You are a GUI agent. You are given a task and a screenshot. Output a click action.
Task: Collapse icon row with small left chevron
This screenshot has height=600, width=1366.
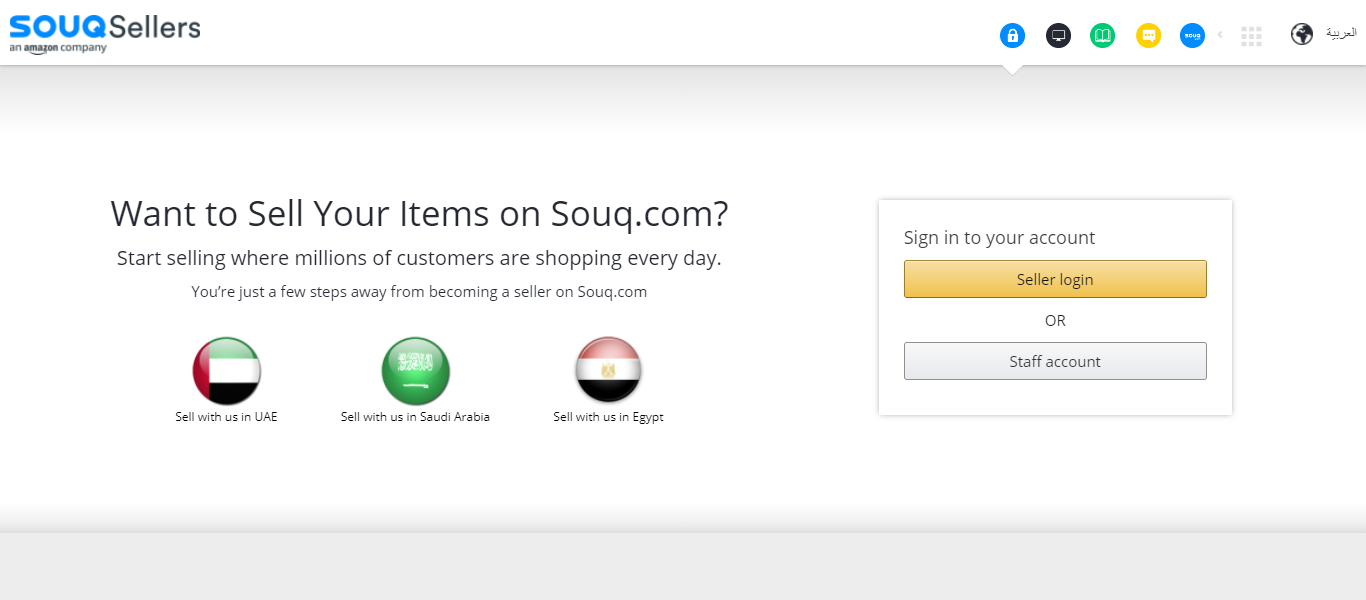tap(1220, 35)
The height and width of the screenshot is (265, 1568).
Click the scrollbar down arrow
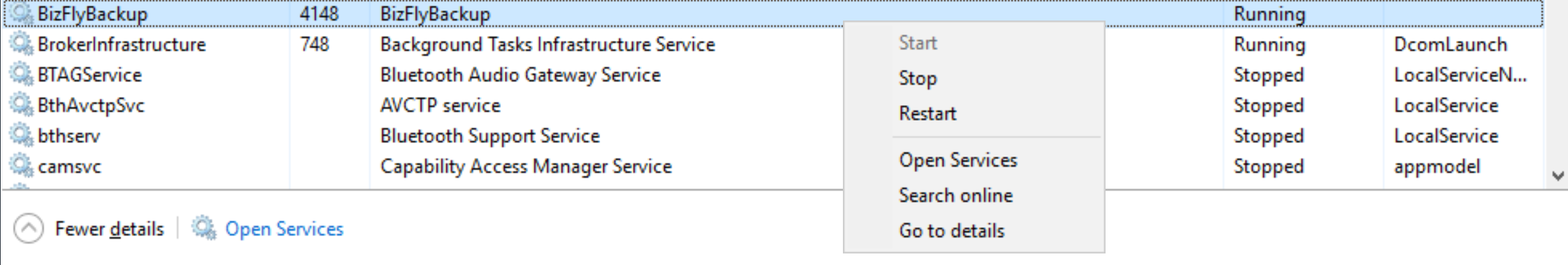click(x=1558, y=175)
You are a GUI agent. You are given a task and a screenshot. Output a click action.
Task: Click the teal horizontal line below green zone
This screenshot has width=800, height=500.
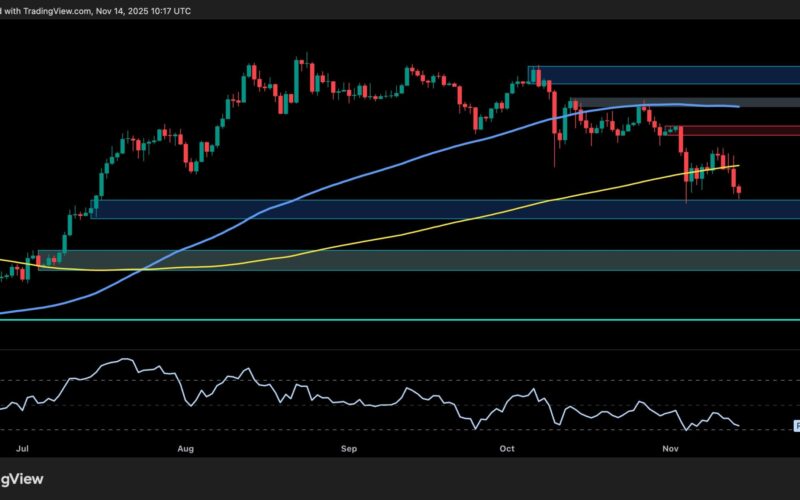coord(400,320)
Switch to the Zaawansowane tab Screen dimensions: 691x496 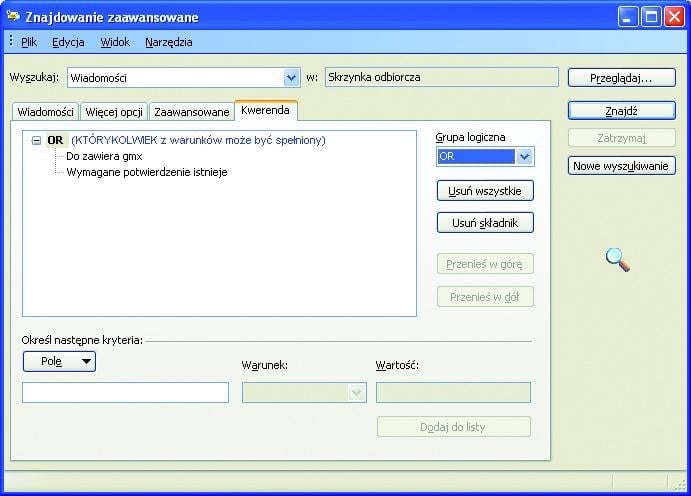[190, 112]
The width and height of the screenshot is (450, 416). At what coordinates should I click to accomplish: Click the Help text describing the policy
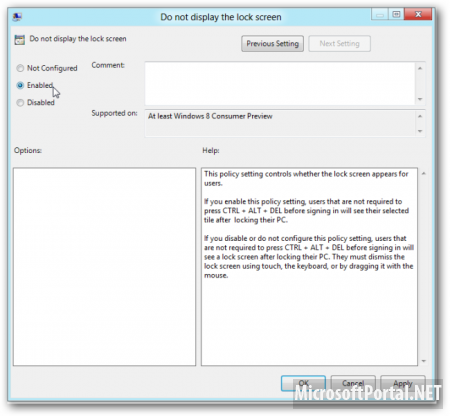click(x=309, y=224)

-*-

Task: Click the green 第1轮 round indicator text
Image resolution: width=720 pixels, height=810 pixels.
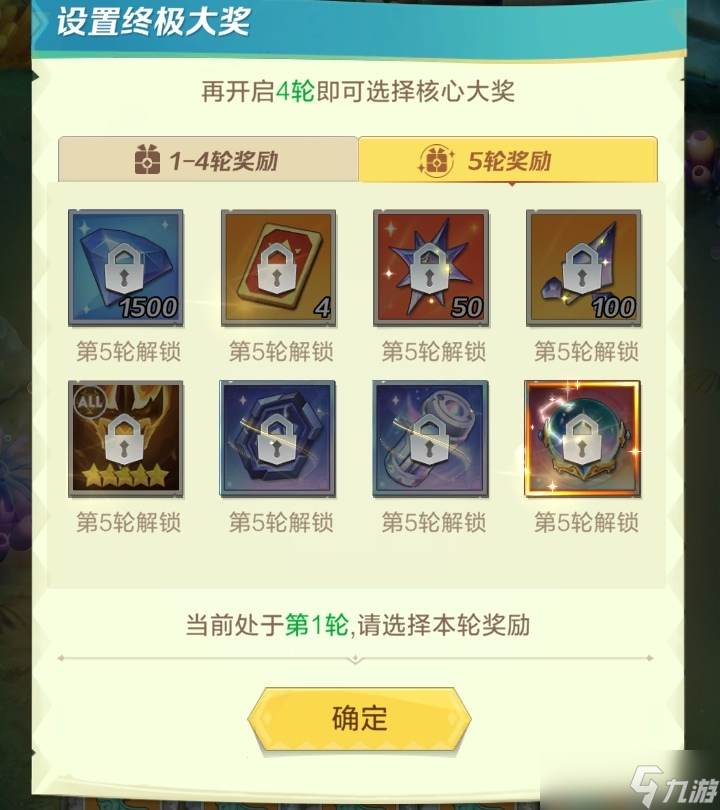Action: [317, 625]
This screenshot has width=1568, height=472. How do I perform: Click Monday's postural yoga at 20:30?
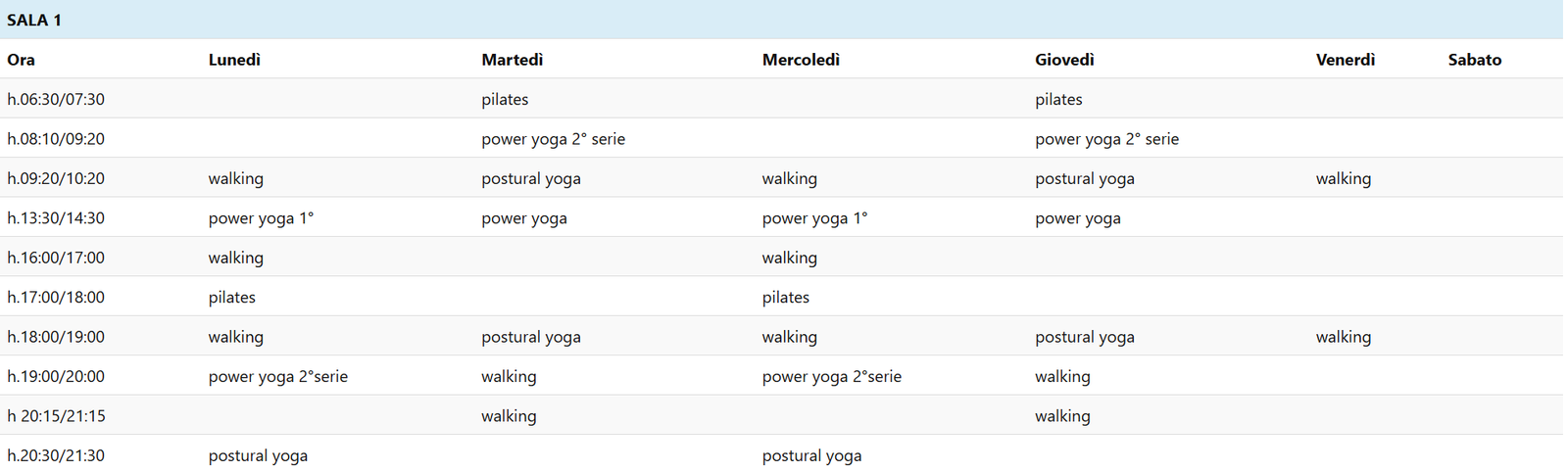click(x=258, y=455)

-*-

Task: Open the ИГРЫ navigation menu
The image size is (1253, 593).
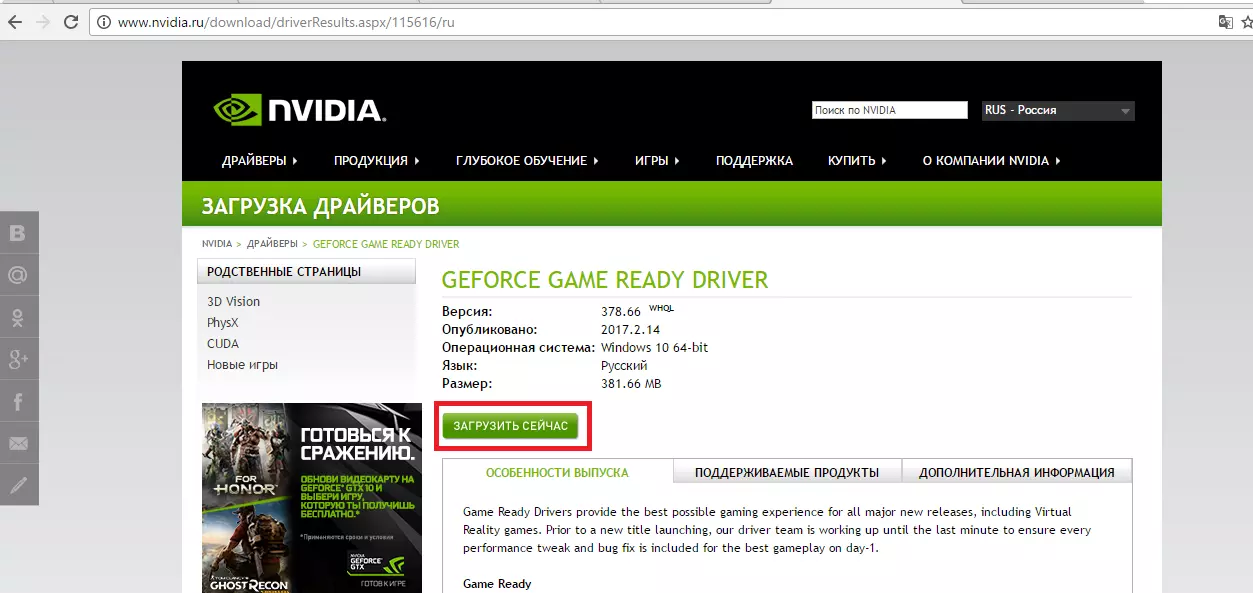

-*-

Duplicate everything from the line containing "This screenshot has width=1568, height=472." down to the line containing "click(x=258, y=455)", both included, without the pictures.

This screenshot has width=1568, height=472. How do I perform: Click Monday's postural yoga at 20:30?
click(x=258, y=455)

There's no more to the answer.